Help on some Linear Algebra - subspaces

• Feb 8th 2011, 03:04 PM
Lord Voldemort
Help on some Linear Algebra - subspaces
Mainly I just want verification if this is correct or otherwise.

Consider two subspaces V and W of R_n.
Is V U W necessarily a subspace of R? Is the intersect of V and W a subspace?

Yes to both?
If a vector x is an element of V intersect W, then it is an element of V, then therefore all linear combinations are also in V. It is also in W, and therefore all linear combinations are in W as well. Thus all linear combinations are in V intersect W. The other one would use similar logic.

ALSO

Consider vectors v1, v2... v_m in |Rn. Is the span of the vectors necessarily a subspace of Rn?

I think this is true but how would I justify it?
Say that span is all linear combinations, and then c can be 0 so that fulfills one requirement.
Then say that all scalar multiples of any vectors with real numbers will result in vectors of real numbers?
• Feb 8th 2011, 03:15 PM
dwsmith
Quote:

Originally Posted by Lord Voldemort
Mainly I just want verification if this is correct or otherwise.

Consider two subspaces V and W of R_n.
Is V U W necessarily a subspace of R? Is the intersect of V and W a subspace?

Yes to both?
If a vector x is an element of V intersect W, then it is an element of V, then therefore all linear combinations are also in V. It is also in W, and therefore all linear combinations are in W as well. Thus all linear combinations are in V intersect W. The other one would use similar logic.

ALSO

Consider vectors v1, v2... v_m in |Rn. Is the span of the vectors necessarily a subspace of Rn?

I think this is true but how would I justify it?
Say that span is all linear combinations, and then c can be 0 so that fulfills one requirement.
Then say that all scalar multiples of any vectors with real numbers will result in vectors of real numbers?

If the vectors in V and W are subspaces of R^n, the union of of course will be subspace.

The intersection of V and W could be empty. Is an empty set a subspace? I am not too sure of that.
• Feb 8th 2011, 03:36 PM
Lord Voldemort
Thanks!
V intersect W is not necessarily a subspace, since the empty set does not contain 0.
• Feb 8th 2011, 03:37 PM
dwsmith
Quote:

Originally Posted by Lord Voldemort
Thanks!
V intersect W is not necessarily a subspace, since the empty set does not contain 0.

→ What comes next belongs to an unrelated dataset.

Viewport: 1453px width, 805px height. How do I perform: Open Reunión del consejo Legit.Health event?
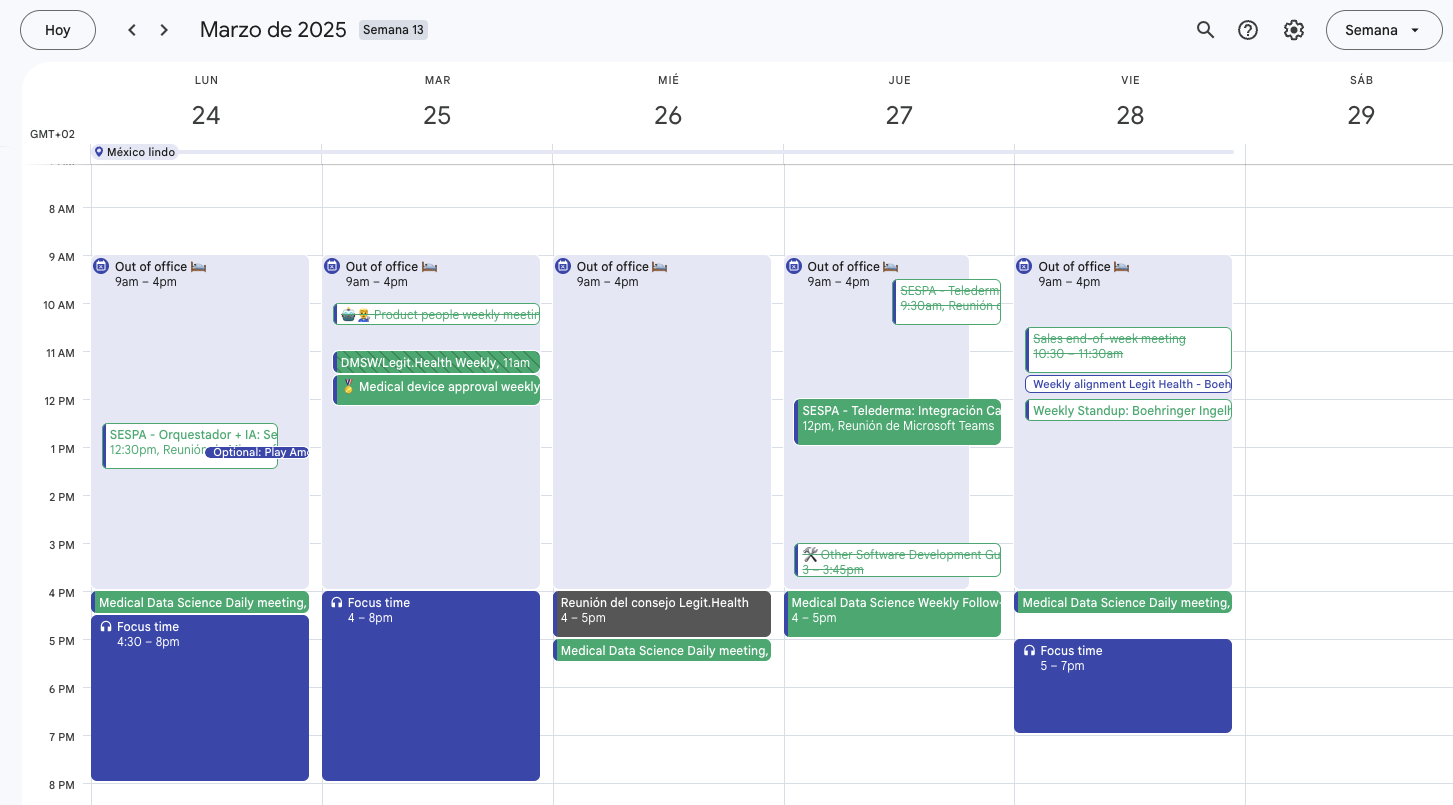661,613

I was to lazy to look up anything so goodjob.
• Feb 8th 2011, 06:51 PM
Ackbeet
If V and W are both subspaces, they both contain the zero vector, and hence the intersection is nonempty.
• Feb 8th 2011, 08:21 PM
TheEmptySet
Quote:

Originally Posted by dwsmith
If the vectors in V and W are subspaces of R^n, the union of of course will be subspace.

The intersection of V and W could be empty. Is an empty set a subspace? I am not too sure of that.

I have to disagee. The union of two subspaces is, NOT in general, a subspace. Here is a very simple counter example.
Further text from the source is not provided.